Traditionally, R&D has been a sore spot for Wall Street investors, which pushes and pulls money in and out of life sciences in a reactive fashion. If biopharmaceutical companies demonstrate that they're serious about creating new vaccines and treatments then, as the saying goes, the money will follow. And, increasingly, the benchmark that investors use to gauge the seriousness of biopharmaceutical companies is R&D funding.
The increase in biopharmaceutical funding might be also be tied to some ulterior motives on the part of venture investors. We're in an age of major merger and acquisition (M&A) activity in the life sciences market. VCs seem willing to pour more money into promising biopharmaceutical firms to hopefully catch the eye of a big pharmaceutical company on the prowl for new M&A opportunities. Much like a homeowner sprucing up the joint before putting his house on the market, venture investors are earmarking more funds for things like mid-stage clinical trials of experimental drugs to make potential suitors sit up and take notice.

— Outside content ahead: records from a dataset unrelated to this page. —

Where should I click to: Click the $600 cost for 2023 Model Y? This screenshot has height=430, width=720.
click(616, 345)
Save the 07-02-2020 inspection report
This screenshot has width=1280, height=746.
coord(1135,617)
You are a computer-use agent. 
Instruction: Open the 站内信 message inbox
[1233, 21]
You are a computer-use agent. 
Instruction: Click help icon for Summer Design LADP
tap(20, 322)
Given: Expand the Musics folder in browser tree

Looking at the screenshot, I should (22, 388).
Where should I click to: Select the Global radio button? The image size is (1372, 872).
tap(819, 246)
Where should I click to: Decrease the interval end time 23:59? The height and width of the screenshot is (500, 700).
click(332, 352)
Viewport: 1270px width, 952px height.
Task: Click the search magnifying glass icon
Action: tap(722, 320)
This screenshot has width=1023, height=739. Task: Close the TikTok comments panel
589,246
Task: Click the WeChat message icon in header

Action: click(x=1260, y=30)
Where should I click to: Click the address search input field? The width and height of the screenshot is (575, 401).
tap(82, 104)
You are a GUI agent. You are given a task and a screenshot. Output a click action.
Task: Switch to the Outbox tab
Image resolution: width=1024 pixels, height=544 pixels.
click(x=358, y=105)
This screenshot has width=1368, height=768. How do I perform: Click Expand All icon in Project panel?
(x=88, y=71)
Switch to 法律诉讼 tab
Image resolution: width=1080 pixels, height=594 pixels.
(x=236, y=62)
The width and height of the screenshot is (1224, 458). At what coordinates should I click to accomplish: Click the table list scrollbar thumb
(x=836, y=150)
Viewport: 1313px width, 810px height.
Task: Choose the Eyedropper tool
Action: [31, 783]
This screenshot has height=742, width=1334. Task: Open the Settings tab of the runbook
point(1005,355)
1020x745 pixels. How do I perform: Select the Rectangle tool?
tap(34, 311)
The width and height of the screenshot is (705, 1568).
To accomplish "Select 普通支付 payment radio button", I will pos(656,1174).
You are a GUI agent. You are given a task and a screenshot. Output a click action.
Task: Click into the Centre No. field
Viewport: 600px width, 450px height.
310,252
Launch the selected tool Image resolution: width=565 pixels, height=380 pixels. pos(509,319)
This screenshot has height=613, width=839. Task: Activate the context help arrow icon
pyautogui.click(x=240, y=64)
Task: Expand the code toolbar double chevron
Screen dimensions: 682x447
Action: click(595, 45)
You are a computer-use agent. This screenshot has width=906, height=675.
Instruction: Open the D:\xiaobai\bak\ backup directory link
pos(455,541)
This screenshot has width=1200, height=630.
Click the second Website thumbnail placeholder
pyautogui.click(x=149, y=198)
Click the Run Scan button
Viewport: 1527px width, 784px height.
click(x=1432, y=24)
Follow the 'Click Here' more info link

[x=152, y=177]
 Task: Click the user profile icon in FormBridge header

So where is all this new money coming from and will it continue to flow? The New York Times article says it's a combination of Wall Street and academia, particularly endowment funds groaning under the weight of new investment money and from hedge funds looking for new profit opportunities.
That's a good sign for biopharmaceutical companies looking for new investors. For the reasons mentioned above, investor's eyes have turned to the life sciences sector. There's something in the air, and it all points to a financially flush venture funding environment in 2008.
Let's just hope that, as far as bubbles go, history doesn't repeat itself.